WisBusiness: intelliMENTOR helps entrepreneurs help themselves

By Cassie Mescher
WisBusiness.com

MILWAUKEE– In our rapidly changing global economy, intelliMENTOR is providing e-services that allow new entrepreneurs and innovators to compete in a more complex and competitive business environment.

intelliMENTOR is a Wisconsin startup founded in 2003 by Thomas Olscheske, the company’s chief executive officer, and John Solakian, its chief operating officer. It builds software embedded with knowledge and intelligence that helps businesses work smarter and faster through the Internet.

“Everything’s changing so fast,” Olscheske said. “Whether you’re a one-person startup company or a 300-person company, you usually have to respond quickly to something you’ve never done before.”

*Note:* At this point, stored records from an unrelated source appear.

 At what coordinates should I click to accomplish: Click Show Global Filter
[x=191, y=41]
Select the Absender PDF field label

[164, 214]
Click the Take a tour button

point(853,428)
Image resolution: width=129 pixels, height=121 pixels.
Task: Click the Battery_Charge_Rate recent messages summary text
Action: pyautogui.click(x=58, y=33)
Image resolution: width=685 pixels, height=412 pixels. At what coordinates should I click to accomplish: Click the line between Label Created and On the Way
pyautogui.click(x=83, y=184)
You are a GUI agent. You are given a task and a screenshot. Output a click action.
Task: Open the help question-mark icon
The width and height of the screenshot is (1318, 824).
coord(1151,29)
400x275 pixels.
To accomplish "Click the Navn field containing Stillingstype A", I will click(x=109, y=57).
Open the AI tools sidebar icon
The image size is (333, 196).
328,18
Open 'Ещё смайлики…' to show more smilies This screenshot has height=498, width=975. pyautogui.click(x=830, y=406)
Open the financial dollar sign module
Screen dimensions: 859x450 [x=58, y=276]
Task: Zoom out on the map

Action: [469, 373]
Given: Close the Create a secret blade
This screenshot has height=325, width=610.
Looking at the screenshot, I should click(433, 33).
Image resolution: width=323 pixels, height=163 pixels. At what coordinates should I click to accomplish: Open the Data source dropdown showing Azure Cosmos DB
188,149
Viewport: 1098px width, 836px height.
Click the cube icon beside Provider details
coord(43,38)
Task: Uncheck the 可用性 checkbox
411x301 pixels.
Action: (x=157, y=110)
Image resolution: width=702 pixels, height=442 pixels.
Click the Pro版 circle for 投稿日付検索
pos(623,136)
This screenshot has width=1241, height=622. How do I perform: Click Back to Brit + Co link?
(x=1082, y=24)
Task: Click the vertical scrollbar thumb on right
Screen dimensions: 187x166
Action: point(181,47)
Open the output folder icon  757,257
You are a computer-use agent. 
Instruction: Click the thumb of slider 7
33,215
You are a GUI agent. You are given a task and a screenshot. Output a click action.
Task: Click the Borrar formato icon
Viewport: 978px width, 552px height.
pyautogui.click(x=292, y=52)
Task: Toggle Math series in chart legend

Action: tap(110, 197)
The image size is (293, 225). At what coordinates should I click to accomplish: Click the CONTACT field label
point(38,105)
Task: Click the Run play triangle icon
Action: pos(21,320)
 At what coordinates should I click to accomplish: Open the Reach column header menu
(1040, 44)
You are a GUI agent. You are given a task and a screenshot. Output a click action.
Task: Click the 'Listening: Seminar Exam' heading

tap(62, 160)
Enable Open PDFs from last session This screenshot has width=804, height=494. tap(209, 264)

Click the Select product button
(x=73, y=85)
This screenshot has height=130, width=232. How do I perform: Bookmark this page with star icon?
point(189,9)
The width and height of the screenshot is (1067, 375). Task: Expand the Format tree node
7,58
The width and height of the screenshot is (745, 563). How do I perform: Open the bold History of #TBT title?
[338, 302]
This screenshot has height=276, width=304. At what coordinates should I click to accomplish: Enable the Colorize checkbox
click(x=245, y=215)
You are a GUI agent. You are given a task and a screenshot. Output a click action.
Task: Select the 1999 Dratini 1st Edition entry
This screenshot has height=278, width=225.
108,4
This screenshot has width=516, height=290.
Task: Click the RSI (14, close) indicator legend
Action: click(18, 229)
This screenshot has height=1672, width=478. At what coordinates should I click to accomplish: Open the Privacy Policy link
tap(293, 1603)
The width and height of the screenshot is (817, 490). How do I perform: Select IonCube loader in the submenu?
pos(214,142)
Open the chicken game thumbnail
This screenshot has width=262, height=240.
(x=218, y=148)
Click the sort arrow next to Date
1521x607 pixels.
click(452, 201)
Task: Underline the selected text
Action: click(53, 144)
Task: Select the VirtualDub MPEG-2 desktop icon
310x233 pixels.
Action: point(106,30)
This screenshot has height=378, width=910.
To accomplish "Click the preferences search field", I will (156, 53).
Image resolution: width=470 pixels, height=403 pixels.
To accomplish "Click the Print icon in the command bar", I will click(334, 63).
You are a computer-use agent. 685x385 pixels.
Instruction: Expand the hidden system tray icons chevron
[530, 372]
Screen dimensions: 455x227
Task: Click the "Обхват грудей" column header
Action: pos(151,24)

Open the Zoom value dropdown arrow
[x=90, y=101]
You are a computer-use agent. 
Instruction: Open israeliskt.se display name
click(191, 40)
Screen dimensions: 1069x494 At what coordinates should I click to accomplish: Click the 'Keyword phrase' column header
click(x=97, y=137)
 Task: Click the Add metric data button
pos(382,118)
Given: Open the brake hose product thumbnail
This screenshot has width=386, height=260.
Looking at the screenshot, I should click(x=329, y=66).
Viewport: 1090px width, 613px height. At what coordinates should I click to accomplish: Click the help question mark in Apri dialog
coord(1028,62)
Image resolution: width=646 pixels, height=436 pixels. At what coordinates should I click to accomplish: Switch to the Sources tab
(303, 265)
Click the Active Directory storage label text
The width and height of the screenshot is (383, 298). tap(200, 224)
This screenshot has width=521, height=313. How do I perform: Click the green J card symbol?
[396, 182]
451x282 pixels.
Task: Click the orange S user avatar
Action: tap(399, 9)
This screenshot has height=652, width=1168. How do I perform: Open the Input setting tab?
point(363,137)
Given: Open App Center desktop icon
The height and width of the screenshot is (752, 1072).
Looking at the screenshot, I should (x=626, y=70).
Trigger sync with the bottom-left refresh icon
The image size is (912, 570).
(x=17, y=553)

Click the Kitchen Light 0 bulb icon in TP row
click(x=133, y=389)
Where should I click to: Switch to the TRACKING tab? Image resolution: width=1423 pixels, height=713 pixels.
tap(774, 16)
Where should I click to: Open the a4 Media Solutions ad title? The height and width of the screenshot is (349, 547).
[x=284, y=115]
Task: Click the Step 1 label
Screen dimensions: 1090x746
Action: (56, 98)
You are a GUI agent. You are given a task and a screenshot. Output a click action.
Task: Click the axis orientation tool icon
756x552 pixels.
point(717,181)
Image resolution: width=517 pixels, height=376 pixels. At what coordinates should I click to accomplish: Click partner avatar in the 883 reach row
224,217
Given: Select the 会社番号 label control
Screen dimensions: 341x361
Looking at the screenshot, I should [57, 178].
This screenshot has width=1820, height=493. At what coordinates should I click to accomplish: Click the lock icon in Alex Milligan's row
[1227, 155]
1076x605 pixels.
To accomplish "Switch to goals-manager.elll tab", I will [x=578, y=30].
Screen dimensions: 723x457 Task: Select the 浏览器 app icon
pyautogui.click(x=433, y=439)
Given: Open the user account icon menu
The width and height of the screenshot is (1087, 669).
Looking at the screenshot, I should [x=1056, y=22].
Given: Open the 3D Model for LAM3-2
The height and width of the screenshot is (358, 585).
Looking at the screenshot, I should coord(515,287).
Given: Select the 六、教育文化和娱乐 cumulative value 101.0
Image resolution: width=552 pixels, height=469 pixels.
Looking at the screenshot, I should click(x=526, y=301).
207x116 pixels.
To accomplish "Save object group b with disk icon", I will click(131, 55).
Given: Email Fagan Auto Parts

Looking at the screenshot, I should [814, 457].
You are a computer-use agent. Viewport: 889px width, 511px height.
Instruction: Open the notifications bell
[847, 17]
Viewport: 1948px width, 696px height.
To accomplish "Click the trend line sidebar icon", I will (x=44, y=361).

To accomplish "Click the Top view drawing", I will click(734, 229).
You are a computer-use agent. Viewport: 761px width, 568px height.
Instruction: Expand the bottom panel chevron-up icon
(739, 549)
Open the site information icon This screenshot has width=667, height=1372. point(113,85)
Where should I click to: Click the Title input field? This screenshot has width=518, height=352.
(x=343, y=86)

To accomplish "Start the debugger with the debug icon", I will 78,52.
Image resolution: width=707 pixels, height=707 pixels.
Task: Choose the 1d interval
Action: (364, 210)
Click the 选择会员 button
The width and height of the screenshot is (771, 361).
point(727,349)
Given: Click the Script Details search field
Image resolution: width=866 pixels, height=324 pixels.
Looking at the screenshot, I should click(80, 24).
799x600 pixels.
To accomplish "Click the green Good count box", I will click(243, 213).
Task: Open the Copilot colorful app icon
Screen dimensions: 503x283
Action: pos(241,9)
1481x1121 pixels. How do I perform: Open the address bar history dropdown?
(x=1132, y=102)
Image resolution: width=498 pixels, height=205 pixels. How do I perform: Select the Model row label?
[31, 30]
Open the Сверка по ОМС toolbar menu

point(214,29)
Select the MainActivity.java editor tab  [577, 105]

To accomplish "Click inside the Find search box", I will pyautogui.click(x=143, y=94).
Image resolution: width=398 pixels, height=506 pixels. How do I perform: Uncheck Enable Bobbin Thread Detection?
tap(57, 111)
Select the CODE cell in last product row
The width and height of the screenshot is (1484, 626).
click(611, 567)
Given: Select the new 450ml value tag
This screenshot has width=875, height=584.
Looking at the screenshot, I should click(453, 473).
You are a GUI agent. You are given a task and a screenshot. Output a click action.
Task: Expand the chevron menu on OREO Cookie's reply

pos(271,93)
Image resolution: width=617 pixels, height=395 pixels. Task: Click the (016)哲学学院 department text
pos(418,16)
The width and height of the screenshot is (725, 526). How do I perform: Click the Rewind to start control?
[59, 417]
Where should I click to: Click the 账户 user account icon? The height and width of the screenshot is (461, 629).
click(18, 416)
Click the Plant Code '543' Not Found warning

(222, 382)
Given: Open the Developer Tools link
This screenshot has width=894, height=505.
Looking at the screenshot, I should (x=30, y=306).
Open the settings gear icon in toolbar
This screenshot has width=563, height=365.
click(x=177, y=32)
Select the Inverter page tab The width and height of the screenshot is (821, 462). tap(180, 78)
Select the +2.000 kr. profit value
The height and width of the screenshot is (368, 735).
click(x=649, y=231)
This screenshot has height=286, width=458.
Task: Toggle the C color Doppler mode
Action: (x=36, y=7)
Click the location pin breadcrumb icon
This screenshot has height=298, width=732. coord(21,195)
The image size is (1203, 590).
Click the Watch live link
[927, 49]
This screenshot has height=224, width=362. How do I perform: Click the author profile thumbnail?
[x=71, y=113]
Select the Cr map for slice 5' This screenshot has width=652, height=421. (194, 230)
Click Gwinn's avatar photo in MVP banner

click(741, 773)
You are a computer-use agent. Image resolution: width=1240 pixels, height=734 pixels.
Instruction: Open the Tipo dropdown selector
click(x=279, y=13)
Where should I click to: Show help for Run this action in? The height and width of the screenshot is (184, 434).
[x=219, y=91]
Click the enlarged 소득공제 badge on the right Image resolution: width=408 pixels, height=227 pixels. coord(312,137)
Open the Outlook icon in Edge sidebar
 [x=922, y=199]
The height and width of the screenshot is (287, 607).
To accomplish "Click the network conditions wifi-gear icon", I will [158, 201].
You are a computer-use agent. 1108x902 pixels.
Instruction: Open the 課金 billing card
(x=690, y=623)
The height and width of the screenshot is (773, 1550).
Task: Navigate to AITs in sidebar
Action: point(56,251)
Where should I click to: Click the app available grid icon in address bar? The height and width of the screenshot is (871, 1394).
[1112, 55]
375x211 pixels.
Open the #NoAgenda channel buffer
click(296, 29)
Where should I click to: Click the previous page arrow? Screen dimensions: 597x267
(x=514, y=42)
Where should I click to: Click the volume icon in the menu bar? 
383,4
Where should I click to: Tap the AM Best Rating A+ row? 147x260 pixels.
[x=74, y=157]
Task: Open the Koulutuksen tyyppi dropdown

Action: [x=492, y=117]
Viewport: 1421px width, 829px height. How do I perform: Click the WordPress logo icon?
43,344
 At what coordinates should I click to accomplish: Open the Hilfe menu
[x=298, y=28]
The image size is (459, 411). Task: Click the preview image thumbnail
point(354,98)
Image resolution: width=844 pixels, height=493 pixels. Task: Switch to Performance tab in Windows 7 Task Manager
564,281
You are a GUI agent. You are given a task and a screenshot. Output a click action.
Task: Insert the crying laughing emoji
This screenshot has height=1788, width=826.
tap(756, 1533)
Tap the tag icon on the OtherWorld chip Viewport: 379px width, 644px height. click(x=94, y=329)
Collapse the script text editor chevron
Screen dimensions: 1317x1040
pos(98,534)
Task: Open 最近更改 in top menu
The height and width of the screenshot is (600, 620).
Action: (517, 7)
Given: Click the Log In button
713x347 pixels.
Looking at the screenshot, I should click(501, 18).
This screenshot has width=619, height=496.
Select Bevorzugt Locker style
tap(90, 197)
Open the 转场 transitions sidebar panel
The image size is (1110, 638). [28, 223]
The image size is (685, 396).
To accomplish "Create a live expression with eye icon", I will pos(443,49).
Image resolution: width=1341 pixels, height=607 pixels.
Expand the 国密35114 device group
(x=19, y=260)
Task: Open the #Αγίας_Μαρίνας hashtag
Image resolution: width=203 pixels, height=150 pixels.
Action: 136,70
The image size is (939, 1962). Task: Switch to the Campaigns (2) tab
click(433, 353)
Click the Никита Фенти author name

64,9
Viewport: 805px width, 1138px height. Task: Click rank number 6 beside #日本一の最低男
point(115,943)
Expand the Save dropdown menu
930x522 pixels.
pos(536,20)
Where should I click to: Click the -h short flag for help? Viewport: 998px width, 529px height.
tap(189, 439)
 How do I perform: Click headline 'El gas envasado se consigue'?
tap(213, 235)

Olscheske said his role is to consult with people and make specific solutions for companies by bringing in Internet technologies and intelligent information technologies, as well as organization processes to help new business run their operations online.

He described intelliMENTOR as a team of professionals that bring in all the necessary skills to constantly challenge each other and, in the end, come up with an effective solution.

“My clients are other entrepreneurs and innovators that are at the leading edge of technology,” Olscheske said. “I’m the entrepreneur that serves other entrepreneurs.”

In 2004, intelliMENTOR won the business services category of the Wisconsin Governor’s Business Plan Contest for its online intelligent Organizational Change Management(OCM) system. Olscheske said the company is unique because it is trying to build business solutions for the way the world will be in five years.

“If I told you in 1995 that I could sell books online and make a fortune, you never would have believed it,” Olscheske said. “Now, Amazon.com is making a fortune selling all kinds of things.”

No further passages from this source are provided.